The simplest way is to assume that the user has the plain text handbook
installed, and do a simple grep through that for what you're looking for.

This is nice and easy to do, but doesn't take advantage of the additional
smarts built in to the Handbook's native format.  To do that requires some
additional work.

A brief recap for those not au fait with how the Handbook is organised in
source form. 

  The Handbook is 'marked up' in a language called DocBook.  DocBook was
  designed specifically for formatting technical documentation, and looks
  a lot like HTML.  However, instead of tags like <em>, <b>, <ul>, and so
  on, DocBook has tags like <example>, <screen>, <userinput>, <devicename>,
  <filename>, and so forth.

  A document that is marked up in DocBook therefore contains a lot of 
  additional semantic information about the content (and very little 
  formatting information).

  When the Handbook is converted to HTML, some of this semantic information
  is retained.  For example, the DocBook source for an example that the
  user might want to copy verbatim would look like,

      <screen><prompt>#</prompt> <userinput>rm -rf /</userinput></screen>

  and might be converted to HTML that looks like

      <blockquote class="screen">
        <tt><span class="prompt">#</span> <span 
          class="userinput">rm -rf /</span></tt>
      </blockquote>

  Lots more information can be found at 
  http://www.freebsd.org/tutorials/docproj-primer/.

A smart searching mechanism will be able to use this additional semantic
information to reject (or lower the rankings of) results that don't match
what the user wanted.

For example, suppose you're searching the Handbook for examples of the 
make(1) command in action.  The simple string "make" occurs lots of times
in the Handbook.  However, you're only interested in those sections where
it occurs *inside* a <userinput> element; all the other occurences can be
ignored.

For a simple rtfm(1) style search most of this can probably be ignored, and
you can just search the plain text handbook.  But even then you might want
to provide switches that allow the user to specify:

  -  Only match this word if found in an example

  -  Only match this word if found in a title

  -  Only match this word if found in a command name

and so on.

How do you do that?  Good question.  This has been on my list of things
to investigate (at the back of my mind) for a while, but more important
things have taken my time.  If anyone's interested in doing this, here's
what I've discovered.

You could go the full SGML route.  This would involve building an 
application that can parse the DocBook source of the Handbook (and other
articles, and soon to be the FAQ) and allow the user to do their queries
using this application.  This is probably the most 'correct' route from
a purist point of view, but is an awful lot of work.

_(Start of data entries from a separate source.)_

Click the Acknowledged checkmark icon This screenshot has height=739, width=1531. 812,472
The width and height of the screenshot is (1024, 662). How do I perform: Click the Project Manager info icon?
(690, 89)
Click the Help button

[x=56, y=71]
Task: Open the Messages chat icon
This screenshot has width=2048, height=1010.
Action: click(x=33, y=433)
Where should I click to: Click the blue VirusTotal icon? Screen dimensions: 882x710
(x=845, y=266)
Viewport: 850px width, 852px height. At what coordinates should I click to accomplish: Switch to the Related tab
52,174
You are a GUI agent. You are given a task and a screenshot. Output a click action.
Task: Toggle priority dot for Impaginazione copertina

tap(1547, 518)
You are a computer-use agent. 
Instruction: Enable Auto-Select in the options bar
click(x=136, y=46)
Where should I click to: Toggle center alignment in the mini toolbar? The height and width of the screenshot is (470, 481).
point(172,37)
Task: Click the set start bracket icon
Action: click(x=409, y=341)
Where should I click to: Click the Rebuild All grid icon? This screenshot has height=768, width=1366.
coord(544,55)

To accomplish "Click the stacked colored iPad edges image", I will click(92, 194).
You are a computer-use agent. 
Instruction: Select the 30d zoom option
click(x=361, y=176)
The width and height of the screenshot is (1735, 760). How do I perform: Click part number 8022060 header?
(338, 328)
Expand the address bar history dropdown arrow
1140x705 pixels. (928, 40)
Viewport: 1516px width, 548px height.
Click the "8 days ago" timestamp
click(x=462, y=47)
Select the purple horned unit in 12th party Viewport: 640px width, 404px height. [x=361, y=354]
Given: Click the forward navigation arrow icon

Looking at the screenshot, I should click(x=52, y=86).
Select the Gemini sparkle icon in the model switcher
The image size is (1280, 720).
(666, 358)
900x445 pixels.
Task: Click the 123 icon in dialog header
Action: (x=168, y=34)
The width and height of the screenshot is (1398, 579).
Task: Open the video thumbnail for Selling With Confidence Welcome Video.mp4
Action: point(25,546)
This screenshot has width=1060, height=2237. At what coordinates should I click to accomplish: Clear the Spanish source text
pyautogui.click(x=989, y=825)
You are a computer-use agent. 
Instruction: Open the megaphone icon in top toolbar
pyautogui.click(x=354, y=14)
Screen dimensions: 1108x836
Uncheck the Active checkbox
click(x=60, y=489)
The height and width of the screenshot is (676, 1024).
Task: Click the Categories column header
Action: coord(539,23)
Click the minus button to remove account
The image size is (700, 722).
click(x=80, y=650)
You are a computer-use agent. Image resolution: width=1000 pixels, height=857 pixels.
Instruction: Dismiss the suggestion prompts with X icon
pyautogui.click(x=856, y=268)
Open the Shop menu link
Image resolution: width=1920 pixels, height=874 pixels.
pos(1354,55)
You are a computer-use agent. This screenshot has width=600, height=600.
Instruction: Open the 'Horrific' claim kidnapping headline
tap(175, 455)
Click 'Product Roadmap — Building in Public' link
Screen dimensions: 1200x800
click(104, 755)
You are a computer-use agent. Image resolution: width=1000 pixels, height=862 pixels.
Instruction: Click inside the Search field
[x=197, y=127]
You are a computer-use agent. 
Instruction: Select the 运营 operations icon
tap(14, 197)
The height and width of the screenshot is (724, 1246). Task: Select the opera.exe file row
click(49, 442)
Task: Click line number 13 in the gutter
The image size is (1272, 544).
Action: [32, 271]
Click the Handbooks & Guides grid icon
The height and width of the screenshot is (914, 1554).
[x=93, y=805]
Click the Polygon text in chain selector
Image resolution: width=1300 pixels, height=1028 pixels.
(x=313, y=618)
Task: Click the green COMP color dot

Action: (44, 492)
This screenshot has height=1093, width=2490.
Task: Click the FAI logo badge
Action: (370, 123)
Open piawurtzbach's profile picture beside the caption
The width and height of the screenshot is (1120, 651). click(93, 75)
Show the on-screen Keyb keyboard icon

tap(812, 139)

You could go the XML route.  XML is the buzzword of the moment, can be 
thought of as being SGML-Lite.  Writing an XML parser is much easier than
writing an SGML parser, and you could write an XML aware application could
parse the Handbook and other docs, returning results that only appeared
inside certain elements.  This is still a chunk of work, and the end user
will need to keep an XML copy of the documentation somewhere on their disk.
Converting from SGML to XML is not a hard problem for our documents though,
so at least that hurdle is skipped.

For an example of this, check out SCOOBS, at <URL:http://www.scoobs.com/>.
This is still probably too heavyweight a solution though.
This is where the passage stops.